鷹揚おうように頷くフィデリアの貫禄かんろくは流石や。亡くなられた先王陛下の妹君、かつてはフィデリア殿下と呼ばれた御方や。今は先代辺境伯夫人様や。お年を召されてなお一層磨きのかかった知性からにじみ出る美しさが素晴らしい。うちは、フィデリア様のお年と同じくらいになった時に、知性と美を兼ね備えたフィデリア様のようになりたいわぁ。憧れや。


 フィデリア様の周りには、辺境伯様のご親族の方々やご関係の方々が、次々と挨拶にいらっしゃる。フィデリア様は、うちのことをお孫様であるエスメラルダ様の友人のコンスタンサと紹介してくれはった。嬉しいことや。親がどこの誰かもわからんうちが、辺境伯様のお嬢様エスメラルダ様とお友達やで。もうこうなったら絶対、うちは大役者になって貴婦人のコンスタンサという二つ名で呼ばれるようになるねん。絶対になる。

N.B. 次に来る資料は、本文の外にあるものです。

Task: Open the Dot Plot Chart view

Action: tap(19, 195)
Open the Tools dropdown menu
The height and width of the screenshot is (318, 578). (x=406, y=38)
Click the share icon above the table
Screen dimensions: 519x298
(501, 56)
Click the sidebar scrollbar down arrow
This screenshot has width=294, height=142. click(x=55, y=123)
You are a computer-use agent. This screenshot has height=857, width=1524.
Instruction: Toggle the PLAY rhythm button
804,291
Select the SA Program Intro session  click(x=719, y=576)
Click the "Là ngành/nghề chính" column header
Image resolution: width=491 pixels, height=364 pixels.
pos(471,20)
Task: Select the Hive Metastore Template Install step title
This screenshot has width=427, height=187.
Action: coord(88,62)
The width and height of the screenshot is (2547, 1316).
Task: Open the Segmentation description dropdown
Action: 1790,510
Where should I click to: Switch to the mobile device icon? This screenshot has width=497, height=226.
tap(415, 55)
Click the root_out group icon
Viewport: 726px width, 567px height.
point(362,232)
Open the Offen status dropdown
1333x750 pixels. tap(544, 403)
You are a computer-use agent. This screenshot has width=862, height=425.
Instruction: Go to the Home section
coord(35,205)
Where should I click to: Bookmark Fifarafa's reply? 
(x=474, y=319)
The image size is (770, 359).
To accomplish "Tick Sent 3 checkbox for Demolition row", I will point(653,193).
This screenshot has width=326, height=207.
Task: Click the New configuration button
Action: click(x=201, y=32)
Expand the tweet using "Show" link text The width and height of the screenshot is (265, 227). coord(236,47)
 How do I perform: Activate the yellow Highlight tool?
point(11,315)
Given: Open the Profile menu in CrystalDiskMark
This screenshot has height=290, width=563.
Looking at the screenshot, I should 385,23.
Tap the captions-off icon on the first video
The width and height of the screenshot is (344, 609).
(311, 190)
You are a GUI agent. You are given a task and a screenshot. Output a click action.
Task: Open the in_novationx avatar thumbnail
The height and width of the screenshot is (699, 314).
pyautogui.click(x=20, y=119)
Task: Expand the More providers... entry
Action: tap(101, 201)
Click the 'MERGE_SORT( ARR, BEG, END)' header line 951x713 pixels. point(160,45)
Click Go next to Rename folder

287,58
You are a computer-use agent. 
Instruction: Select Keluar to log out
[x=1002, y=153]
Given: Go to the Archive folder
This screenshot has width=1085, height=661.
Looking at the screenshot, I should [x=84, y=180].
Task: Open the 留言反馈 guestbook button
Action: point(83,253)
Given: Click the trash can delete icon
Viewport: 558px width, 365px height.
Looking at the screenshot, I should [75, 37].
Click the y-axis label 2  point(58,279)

 フィデリア様のところにご挨拶にはる方々は、皆様本当に優雅で美しい。貴族とは貴婦人とは、どうあるべきかのお手本のような方々や。髪色が黒や濃い茶色で直毛の人が多いのは、皇国の貴族との婚姻関係がある方が多いからや。瞳の色は様々や。うちは明るい空色の瞳やけど。青系は空色から深い青や緑系、茶系は黄色から焦げ茶色まで色とりどりや。


 今日の夜会を主催しはった辺境伯様のお姉様の旦那様も黒髪や。皇国の近くに領地を持つ王国の貴族の大半は、皇国の貴族と血縁関係がある。戦争するくらいなら、親戚になって仲良くしたほうが賢いというのが、国境地帯で前からあった考え方や。フィデリア様がおっしゃるには、先々代の国王陛下であるフィデリア様の御父様が、国境地帯の考え方を取り入れはった。皇国と王国が揉めとった時代の王様の決断やと思うと、感慨深いわ。


 跡を継いだフィデリア様のお兄様である先の国王陛下と先代の辺境伯イノセンシオ様が、皇国との融和を国全体の方針としはった。王国と皇国の貴族の婚姻は増え、国境地帯の紛争は無くなって、今もうちら旅芸人は安全に旅が出来る。フィデリア様は、うちら旅芸人の恩人のお嬢さんであり奥方様や。まぁ、時々盗賊が出るけど、こないだの辺境伯イサンドロ様のご活躍があるから、当面は安全やろう。嬉しいわ。


 衣装もそう。皇国でしか織られていない布を贅沢につかった衣装の美しさは、もう、うちの貧相な語彙では言葉にならへん。座長が勉強は大切やと皇国語と王国語の読み書きをうちらに一生懸命教えてくれはる意味が、ようわかった。せっかくの場所にいるのに、感動が言葉にならへんのが、ほんまに悲しい。一座の皆に説明しようにも、言葉が無いねん。溢れる思いがそのまま宙ぶらりんになるねん。つらいわ。綺麗や美しいでは足りへんねん。


 深い襟ぐりに、薄くて柔らかいのに張りと艶がある布のフリルを重ねて胸元を強調してから腰回りを引き締めたあと、腰からは織り方を変えてより張りをもたせた厚い生地が裾に向かってゆっくりと広がっていく。生地の光沢が一つ一つの動きに合わせてきらめいて、本当に美しい。


 皇国が、布を織る技術を秘匿して、反物一つやのうて、かせや端切れの販売を管理するのはわかるわ。貿易や商売の問題やないで。あれは一つの外交の道具や。さすがは名君と名高い皇国皇帝ビクトリアノ陛下やわ。


 なかなかに怖いお人やらしいけど。